Blessed Franz Jägerstätter
The “Age of Martyrs” is the term of art for the earliest years of Christian history, but as Pope Francis remarked in a homily last April 15, “the age of martyrs is not yet over; even today we can say, in truth, that the Church has more martyrs now than during the first centuries.” More Christians were martyred in the 20th century than in all previous centuries combined.
The lives of these remarkable men and women and the effects of their witness in the Church and the world are the subjects of the University of Notre Dame’s Saturdays with the Saints program, a series of morning talks offered on football home game days throughout the fall. Sponsored by Notre Dame’s Institute for Church Life and engaging a wide variety of the University’s faculty, the hourlong program sessions are held on home game Saturdays beginning at 10:30 a.m. in the Andrews Auditorium of Geddes Hall.

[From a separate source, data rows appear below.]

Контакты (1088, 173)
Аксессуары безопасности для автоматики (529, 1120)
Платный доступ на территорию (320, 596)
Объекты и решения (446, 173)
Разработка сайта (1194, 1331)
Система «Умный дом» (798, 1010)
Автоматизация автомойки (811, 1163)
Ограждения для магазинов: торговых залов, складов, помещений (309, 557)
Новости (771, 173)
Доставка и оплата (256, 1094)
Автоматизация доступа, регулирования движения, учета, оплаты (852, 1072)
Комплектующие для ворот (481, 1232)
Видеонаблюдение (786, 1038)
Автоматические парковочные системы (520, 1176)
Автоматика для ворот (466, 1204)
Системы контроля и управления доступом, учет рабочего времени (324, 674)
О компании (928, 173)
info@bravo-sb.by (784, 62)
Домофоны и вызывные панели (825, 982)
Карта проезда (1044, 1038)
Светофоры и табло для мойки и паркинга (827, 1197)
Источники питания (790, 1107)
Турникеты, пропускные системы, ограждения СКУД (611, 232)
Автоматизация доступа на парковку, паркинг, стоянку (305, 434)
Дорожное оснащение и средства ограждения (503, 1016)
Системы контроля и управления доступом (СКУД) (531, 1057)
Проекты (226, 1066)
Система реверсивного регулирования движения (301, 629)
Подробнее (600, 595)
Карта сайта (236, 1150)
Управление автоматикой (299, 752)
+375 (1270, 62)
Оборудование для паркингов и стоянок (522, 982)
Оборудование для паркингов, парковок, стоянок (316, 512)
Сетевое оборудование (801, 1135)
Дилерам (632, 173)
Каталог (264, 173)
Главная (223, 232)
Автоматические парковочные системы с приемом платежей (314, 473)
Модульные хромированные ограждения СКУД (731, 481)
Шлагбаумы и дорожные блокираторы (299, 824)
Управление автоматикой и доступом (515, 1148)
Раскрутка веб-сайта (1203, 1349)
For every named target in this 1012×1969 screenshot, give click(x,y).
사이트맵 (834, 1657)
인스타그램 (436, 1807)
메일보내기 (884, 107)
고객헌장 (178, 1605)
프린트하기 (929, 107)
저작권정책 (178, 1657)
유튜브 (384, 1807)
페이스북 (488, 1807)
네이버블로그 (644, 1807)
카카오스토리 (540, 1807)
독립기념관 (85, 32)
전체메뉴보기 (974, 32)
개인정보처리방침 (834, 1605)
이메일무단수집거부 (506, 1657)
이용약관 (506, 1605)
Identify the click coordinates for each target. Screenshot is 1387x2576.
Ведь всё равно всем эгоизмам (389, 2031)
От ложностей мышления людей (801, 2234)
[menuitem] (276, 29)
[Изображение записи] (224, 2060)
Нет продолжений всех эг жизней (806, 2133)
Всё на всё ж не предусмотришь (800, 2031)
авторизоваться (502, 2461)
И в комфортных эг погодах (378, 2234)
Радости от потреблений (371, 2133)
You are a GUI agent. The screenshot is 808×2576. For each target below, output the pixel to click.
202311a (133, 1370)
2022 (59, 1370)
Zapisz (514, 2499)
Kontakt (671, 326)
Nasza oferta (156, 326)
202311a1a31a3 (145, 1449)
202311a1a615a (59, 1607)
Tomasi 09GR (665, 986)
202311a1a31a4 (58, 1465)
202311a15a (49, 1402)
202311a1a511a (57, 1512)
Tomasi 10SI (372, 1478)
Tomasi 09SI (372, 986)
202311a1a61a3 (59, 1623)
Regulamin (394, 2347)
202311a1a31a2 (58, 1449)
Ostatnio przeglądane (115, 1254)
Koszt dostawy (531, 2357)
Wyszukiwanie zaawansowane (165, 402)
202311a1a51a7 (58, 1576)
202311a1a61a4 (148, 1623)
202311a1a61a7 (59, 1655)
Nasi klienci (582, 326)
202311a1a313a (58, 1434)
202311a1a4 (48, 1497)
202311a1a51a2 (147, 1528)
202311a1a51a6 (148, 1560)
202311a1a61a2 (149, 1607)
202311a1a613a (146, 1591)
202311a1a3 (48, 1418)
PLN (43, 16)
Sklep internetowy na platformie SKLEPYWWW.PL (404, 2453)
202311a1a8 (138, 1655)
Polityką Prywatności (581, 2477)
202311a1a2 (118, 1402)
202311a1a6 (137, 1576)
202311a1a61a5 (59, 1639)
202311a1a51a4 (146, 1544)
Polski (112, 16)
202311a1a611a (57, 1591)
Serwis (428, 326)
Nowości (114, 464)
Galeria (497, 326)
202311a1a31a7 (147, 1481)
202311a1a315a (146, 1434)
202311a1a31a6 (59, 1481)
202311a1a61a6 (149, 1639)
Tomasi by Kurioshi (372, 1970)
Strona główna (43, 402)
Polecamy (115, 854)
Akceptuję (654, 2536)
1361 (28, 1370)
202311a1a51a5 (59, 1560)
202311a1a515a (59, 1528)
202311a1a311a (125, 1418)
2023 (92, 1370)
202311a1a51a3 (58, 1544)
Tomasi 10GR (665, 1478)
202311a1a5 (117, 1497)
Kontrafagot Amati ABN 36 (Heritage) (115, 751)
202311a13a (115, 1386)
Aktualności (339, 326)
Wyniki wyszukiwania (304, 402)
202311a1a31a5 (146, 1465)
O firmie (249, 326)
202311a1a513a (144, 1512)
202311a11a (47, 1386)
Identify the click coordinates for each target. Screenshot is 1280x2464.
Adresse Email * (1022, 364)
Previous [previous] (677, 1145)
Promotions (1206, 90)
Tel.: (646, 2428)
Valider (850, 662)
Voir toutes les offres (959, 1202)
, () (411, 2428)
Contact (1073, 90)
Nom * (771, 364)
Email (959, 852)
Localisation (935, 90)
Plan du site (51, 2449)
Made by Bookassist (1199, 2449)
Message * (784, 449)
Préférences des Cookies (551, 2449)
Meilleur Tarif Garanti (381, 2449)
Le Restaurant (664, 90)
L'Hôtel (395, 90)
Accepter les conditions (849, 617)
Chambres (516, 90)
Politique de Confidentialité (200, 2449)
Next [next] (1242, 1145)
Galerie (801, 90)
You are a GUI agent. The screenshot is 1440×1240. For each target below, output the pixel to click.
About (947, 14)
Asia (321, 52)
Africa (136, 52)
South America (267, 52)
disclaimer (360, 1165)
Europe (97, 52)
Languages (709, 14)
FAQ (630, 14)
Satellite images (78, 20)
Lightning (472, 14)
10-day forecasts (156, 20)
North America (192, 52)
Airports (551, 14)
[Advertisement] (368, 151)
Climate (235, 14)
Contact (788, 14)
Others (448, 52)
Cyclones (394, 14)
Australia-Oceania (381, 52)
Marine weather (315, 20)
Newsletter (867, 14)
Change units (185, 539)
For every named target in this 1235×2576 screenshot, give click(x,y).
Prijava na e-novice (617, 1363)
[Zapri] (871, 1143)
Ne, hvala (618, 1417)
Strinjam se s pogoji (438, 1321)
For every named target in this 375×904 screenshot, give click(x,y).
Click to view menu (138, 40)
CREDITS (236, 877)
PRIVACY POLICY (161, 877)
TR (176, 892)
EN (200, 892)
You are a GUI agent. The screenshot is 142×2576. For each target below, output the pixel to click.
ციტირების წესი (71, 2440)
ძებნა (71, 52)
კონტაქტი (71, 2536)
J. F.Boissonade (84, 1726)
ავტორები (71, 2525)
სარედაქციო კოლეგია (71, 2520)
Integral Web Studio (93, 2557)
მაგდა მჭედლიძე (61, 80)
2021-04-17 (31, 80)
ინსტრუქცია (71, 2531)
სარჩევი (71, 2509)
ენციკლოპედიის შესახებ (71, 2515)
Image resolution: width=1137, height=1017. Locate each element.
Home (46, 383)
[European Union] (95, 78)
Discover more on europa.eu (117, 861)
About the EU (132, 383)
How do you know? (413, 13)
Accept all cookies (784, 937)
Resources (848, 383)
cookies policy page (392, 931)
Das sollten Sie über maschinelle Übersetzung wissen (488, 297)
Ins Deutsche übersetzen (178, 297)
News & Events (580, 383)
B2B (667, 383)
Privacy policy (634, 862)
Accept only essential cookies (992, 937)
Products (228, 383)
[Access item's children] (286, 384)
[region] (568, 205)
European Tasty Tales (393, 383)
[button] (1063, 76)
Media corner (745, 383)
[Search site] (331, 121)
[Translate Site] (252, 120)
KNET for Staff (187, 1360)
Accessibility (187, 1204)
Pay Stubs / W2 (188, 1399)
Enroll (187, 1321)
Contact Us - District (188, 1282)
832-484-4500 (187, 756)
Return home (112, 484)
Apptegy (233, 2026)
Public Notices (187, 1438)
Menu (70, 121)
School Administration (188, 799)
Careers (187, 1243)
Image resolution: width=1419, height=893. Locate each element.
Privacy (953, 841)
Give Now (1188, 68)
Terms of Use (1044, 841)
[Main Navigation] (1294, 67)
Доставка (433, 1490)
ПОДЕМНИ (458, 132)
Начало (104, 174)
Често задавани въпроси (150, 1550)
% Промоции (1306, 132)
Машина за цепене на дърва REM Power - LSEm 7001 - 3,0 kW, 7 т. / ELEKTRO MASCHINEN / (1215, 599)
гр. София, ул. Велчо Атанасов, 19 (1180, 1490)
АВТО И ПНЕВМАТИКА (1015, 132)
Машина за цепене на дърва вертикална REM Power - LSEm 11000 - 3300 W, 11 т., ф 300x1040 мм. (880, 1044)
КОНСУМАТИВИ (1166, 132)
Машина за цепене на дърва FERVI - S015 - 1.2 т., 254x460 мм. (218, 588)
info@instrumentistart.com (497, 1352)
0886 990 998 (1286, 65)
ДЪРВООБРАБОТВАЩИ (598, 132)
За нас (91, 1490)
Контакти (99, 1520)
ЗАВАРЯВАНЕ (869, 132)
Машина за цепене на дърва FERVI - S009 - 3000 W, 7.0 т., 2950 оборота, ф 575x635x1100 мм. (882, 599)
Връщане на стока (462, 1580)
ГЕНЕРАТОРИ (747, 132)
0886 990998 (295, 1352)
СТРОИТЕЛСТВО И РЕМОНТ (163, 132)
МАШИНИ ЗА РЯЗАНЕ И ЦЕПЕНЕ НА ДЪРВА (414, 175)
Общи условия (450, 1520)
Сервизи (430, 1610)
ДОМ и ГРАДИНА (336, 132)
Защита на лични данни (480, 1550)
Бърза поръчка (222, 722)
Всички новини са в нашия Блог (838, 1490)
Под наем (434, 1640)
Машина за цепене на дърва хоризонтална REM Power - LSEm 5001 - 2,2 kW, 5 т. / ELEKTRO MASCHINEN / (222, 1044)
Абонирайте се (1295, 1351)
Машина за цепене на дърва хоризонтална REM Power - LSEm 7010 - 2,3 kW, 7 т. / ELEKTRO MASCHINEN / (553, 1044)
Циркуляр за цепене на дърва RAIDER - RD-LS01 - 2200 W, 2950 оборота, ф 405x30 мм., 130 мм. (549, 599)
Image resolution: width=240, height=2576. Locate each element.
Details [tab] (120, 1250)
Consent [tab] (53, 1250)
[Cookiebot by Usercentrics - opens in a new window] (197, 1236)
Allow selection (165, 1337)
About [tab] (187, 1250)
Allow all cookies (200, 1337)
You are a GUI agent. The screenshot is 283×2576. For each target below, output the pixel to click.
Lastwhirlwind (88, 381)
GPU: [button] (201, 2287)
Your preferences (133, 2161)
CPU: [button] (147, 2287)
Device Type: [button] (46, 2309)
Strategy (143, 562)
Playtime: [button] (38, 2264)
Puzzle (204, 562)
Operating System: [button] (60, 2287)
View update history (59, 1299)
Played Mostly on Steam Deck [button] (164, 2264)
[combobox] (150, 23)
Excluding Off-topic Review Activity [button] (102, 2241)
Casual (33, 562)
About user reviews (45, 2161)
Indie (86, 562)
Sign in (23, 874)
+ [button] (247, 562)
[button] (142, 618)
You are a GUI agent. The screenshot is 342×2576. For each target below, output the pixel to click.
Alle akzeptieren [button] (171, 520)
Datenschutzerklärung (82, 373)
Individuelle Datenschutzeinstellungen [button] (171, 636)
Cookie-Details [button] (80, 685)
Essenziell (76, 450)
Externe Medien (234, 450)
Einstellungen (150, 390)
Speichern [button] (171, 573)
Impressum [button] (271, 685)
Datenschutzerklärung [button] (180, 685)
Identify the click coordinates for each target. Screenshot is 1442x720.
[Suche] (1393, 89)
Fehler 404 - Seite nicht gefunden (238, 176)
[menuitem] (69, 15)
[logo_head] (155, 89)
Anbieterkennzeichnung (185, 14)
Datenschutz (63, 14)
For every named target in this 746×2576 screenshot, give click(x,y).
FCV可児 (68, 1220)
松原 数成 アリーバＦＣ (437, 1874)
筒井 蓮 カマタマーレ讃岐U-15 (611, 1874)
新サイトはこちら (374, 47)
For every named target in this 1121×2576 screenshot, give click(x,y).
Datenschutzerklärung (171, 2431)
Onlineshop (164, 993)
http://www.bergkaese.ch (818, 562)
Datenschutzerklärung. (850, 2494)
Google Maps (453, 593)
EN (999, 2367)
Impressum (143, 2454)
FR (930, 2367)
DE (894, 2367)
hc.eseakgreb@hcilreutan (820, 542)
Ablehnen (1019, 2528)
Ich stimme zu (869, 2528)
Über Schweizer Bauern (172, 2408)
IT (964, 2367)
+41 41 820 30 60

This Saturday (Aug. 31), Robert A. Krieg, professor of theology, will speak on “Blessed Franz Jägerstätter: Farmer, Conscientious Objector, and Martyr.” The 36-year-old Jägerstätter was beheaded on Aug. 9, 1943, for refusing military service in the armies of the Third Reich. He was beatified, or declared “blessed,” by Pope Benedict XVI six years ago. Krieg, a scholar of Christology and German Catholic theology, recently translated and edited “Franz Jaegerstaetter: Letters and Writings from Prison.”